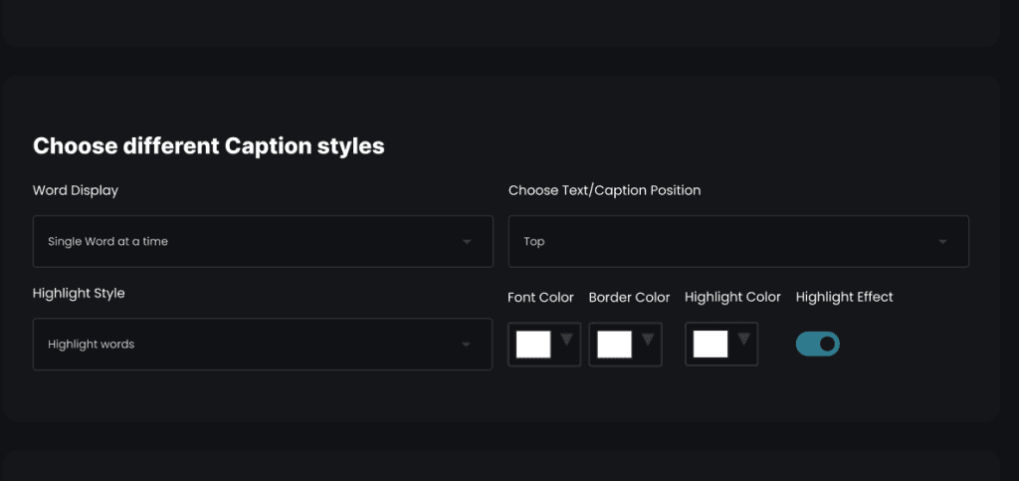1019x481 pixels.
Task: Click the triangle arrow next to Border Color swatch
Action: pyautogui.click(x=648, y=340)
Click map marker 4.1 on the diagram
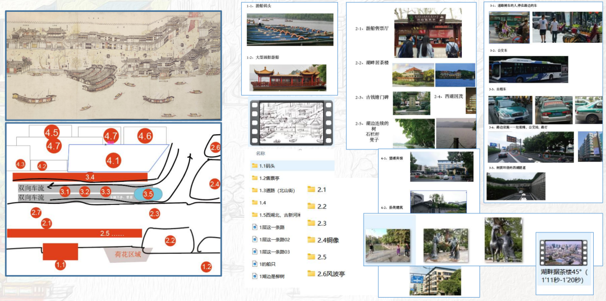606x301 pixels. (x=113, y=161)
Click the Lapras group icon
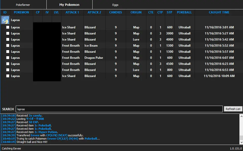The width and height of the screenshot is (243, 151). tap(5, 20)
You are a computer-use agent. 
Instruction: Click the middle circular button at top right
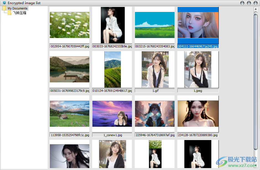coord(248,3)
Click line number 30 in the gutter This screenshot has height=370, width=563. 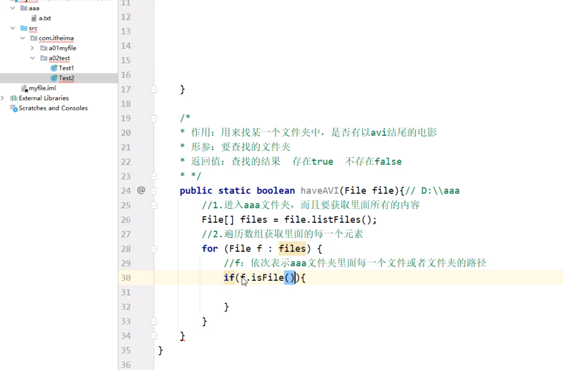(x=126, y=277)
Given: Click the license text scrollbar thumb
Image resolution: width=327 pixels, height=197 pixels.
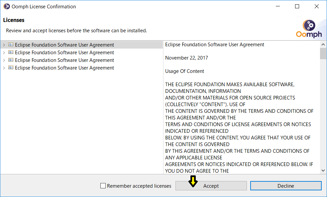Looking at the screenshot, I should (x=323, y=54).
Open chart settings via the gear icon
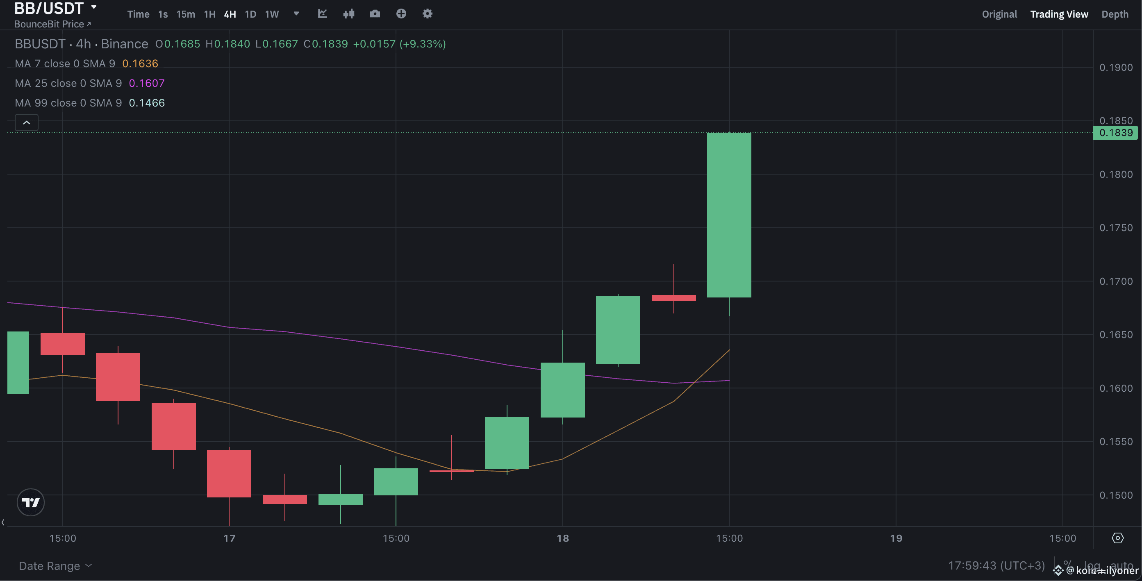The width and height of the screenshot is (1142, 581). (427, 14)
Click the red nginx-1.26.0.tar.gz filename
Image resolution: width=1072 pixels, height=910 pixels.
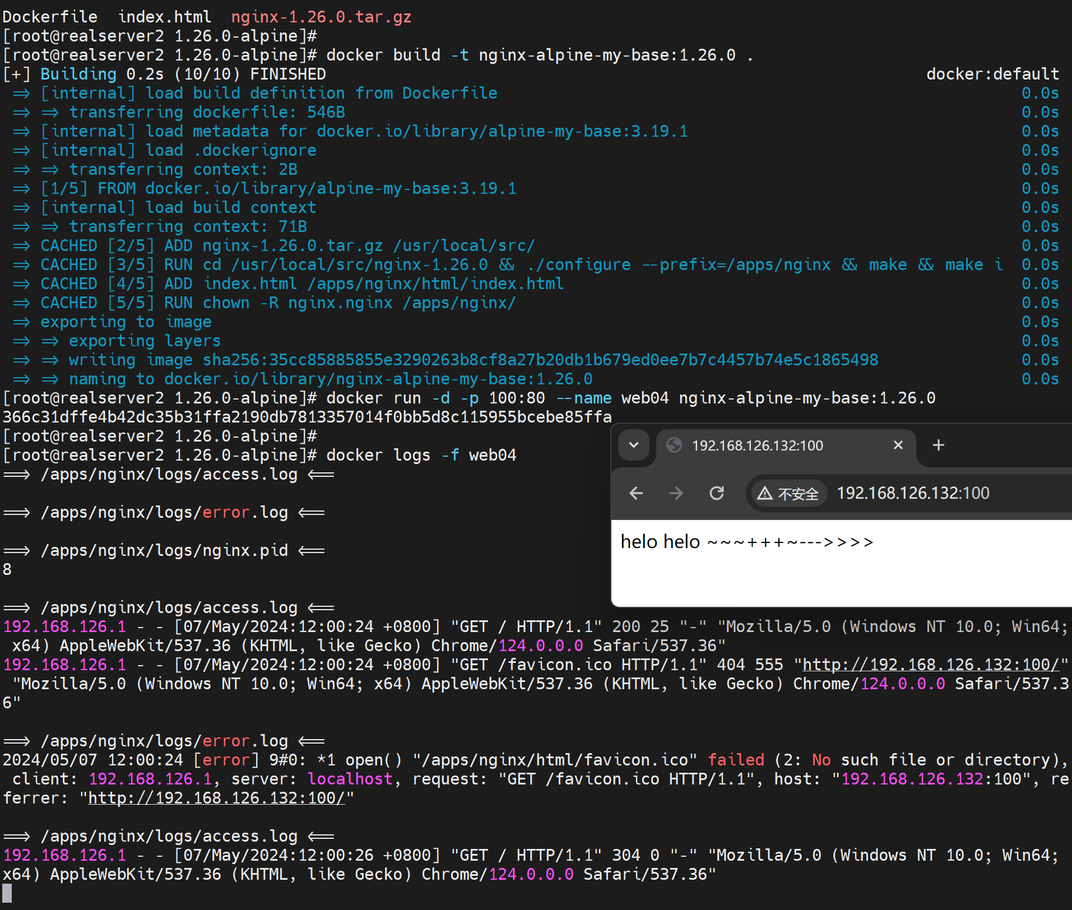pos(321,17)
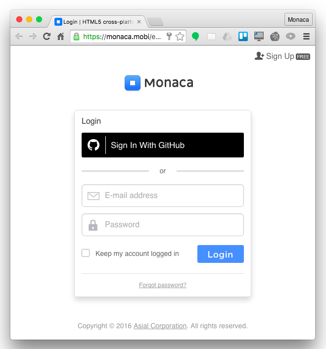
Task: Click the monitor screen extension icon
Action: [259, 36]
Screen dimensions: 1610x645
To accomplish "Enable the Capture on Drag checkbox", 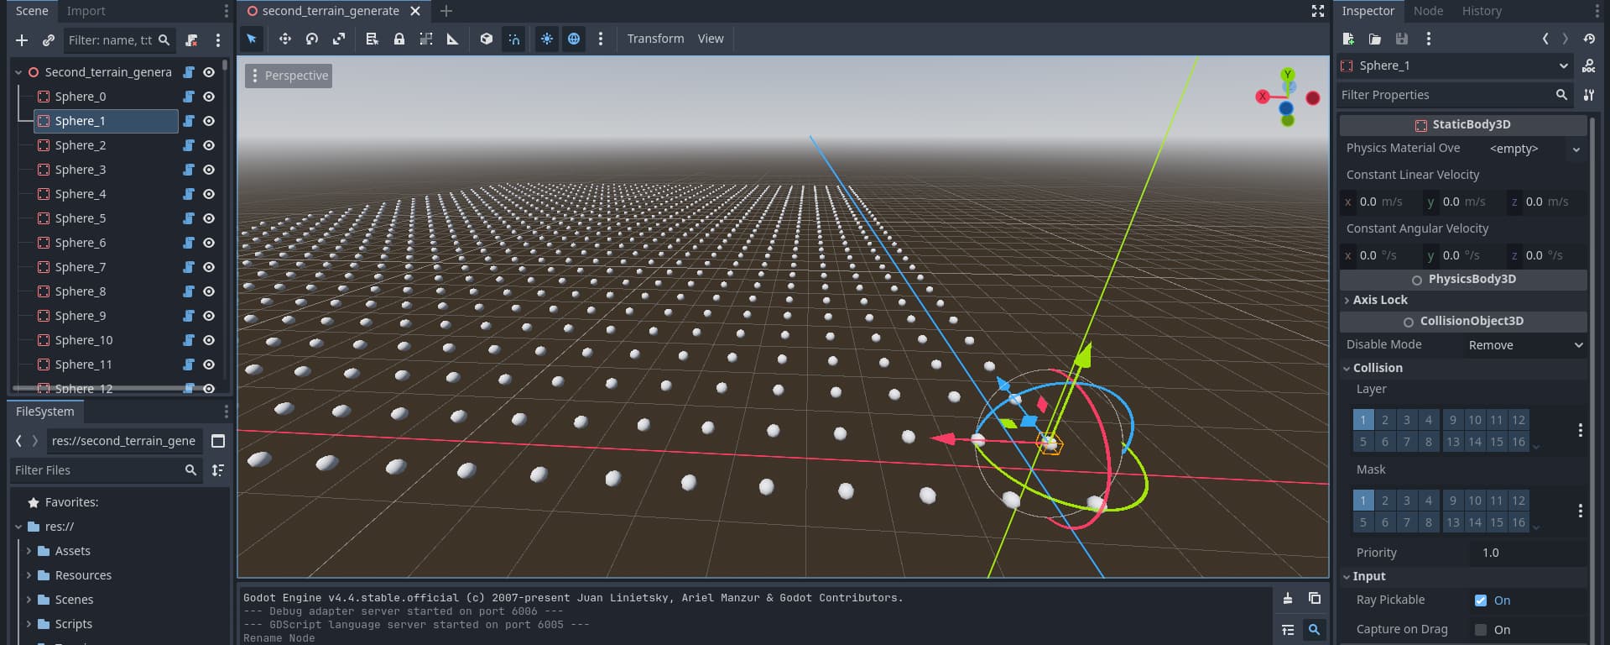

> _PROMPT_: In the copy, include exactly the lines from the one with "Image resolution: width=1072" through the final line of the entries above, both ends counted, and no pictures.

> _COMPLETED TASK_:
Image resolution: width=1072 pixels, height=910 pixels.
pos(321,17)
Task: Click the monitor screen extension icon
Action: [259, 36]
Screen dimensions: 1610x645
To accomplish "Enable the Capture on Drag checkbox", 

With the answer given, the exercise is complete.